Records for the task: Begin

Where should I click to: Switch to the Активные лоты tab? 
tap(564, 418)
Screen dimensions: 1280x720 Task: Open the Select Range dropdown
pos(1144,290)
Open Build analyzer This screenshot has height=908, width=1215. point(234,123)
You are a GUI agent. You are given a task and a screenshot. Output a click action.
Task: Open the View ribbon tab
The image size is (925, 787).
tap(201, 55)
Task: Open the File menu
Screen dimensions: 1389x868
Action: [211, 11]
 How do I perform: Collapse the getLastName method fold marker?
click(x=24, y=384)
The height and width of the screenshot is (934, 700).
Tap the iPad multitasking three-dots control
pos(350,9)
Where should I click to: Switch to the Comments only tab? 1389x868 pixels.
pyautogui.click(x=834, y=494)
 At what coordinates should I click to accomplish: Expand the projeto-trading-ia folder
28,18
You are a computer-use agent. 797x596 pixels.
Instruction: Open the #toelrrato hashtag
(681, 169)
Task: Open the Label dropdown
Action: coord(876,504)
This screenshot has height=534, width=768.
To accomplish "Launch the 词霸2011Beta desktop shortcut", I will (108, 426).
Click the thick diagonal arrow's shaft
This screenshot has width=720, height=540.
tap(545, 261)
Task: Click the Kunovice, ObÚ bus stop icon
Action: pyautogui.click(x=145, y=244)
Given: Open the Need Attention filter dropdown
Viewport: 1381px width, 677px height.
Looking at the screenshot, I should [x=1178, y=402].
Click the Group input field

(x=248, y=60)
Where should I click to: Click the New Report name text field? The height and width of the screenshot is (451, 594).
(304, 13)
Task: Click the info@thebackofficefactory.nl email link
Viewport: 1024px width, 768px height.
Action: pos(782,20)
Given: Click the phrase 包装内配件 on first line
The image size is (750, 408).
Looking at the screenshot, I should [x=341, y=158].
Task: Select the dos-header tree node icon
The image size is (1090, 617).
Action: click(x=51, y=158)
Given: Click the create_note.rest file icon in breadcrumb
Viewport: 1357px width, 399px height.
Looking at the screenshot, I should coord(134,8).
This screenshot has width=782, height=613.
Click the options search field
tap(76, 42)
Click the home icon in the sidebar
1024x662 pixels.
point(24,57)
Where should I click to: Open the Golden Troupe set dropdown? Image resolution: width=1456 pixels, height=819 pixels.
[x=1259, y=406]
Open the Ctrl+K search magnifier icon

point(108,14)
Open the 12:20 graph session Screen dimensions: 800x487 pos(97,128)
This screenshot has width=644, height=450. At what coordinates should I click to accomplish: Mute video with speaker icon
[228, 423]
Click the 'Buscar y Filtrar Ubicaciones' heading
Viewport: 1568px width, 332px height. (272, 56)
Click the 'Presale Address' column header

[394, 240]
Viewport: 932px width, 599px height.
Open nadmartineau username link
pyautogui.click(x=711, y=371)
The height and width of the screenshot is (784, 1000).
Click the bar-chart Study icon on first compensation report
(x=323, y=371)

Records for the task: End

About this task
Please transcribe the lines from the one containing "Task: Click the info@thebackofficefactory.nl" through the last line of the records. Include both ends and nothing else.

Answer section
Task: Click the info@thebackofficefactory.nl email link
Viewport: 1024px width, 768px height.
Action: pos(782,20)
Given: Click the phrase 包装内配件 on first line
The image size is (750, 408).
Looking at the screenshot, I should [x=341, y=158].
Task: Select the dos-header tree node icon
The image size is (1090, 617).
Action: click(x=51, y=158)
Given: Click the create_note.rest file icon in breadcrumb
Viewport: 1357px width, 399px height.
Looking at the screenshot, I should coord(134,8).
This screenshot has width=782, height=613.
Click the options search field
tap(76, 42)
Click the home icon in the sidebar
1024x662 pixels.
point(24,57)
Where should I click to: Open the Golden Troupe set dropdown? Image resolution: width=1456 pixels, height=819 pixels.
[x=1259, y=406]
Open the Ctrl+K search magnifier icon

point(108,14)
Open the 12:20 graph session Screen dimensions: 800x487 pos(97,128)
This screenshot has width=644, height=450. At what coordinates should I click to accomplish: Mute video with speaker icon
[228, 423]
Click the 'Buscar y Filtrar Ubicaciones' heading
Viewport: 1568px width, 332px height. (272, 56)
Click the 'Presale Address' column header

[394, 240]
Viewport: 932px width, 599px height.
Open nadmartineau username link
pyautogui.click(x=711, y=371)
The height and width of the screenshot is (784, 1000).
Click the bar-chart Study icon on first compensation report
(x=323, y=371)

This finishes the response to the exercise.